Output: Hand-eye calibration result: eMc estimated
0.2574766519 -0.5206150395 -0.8140428456 0.01195631143
0.3695098551 -0.7253686364 0.5807777615 0.05242570706
0.8928427861 0.4503335674 -0.005606899914 -0.06320333902
0 0 0 1
theta U (deg): -8.610970274 -112.6760876 58.75952596

I didn't know how to debug this info, maybe it is going to make more sense to you, thanks in advace

[fspindle]

In ViSP there are a couple of algorithms that are used to estimate the hand-eye transformation and the last one that uses a VVS (Virtual Visual Servoing) scheme doesn't converge before reaching the max iteration number set to 30 here.

You are not lucky ;-) With you data it needs 52 iterations instead.

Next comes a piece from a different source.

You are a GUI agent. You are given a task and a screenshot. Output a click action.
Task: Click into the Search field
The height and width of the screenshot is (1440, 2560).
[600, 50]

Modifying the max iteration number I obtain the following transformation:

eMc:
0.2574433311  -0.5206185105  -0.8140511641  0.01195816774
0.3694777807  -0.7253943263  0.5807660811  0.05242369119
0.8928656678  0.450288172  -0.005609040142  -0.06320249863
0  0  0  1
theta U (deg): -8.613182802 -112.677976 58.75754851

It is not so far from the one that you obtain and that correspond to the result given by the algorithm called before VVS.

Displaying the wMe poses like in the next image:

shows that some of them are very close, like pairs (ie 0 and 4,...).
To get better results you should consider a half sphere over the calibration grid and select 8 positions on that sphere to ensure having a better conditioning for the minimization process.

[mbajlo]

Hello @fspindle,

Thanks for the reply, it means I can modify NB_ITER_MAX to for example 200 do the make again and try again?

[fspindle]

You can, but it is not the solution. You should rather select better robot positions to take the data.
This is confirmed displaying your cMo poses:

Don't forget also that for each position the calibration grid should be as big as possible in the image

[mbajlo]

Hello @fspindle thanks for the response.
I have made a lot of images/pose pairs, anyway I tried to run the chessboard pose binary over it. The result is usually not converging. Most of the images are looking like this, the chessboard is as as big as the image. Do you think I should have taken the images from side under the angle, more parallel with the chessboard plane?

Thanks

[fspindle]

The size of the grid in the image is perfect.
You should just bring more orientation to the camera like in the attached image were blue axis represents the z-axis of the camera. Here I plot 10 positions of the camera covering the half sphere over the grid

The grid z-axis frame doesn't matter. It could be going upward or not.

[mbajlo]

Hello @fspindle,

Thanks for the response, I have made a sphere over the chessboard and moved the camera over it while taking pictures and poses. The algorithm has converged and I got the transform.

Thanks a lot ;)
I will close this one ;)

[sp7412]

The size of the grid in the image is perfect. You should just bring more orientation to the camera like in the attached image were blue axis represents the z-axis of the camera. Here I plot 10 positions of the camera covering the half sphere over the grid

The grid z-axis frame doesn't matter. It could be going upward or not.

Can I ask how you generated this figure or it's source?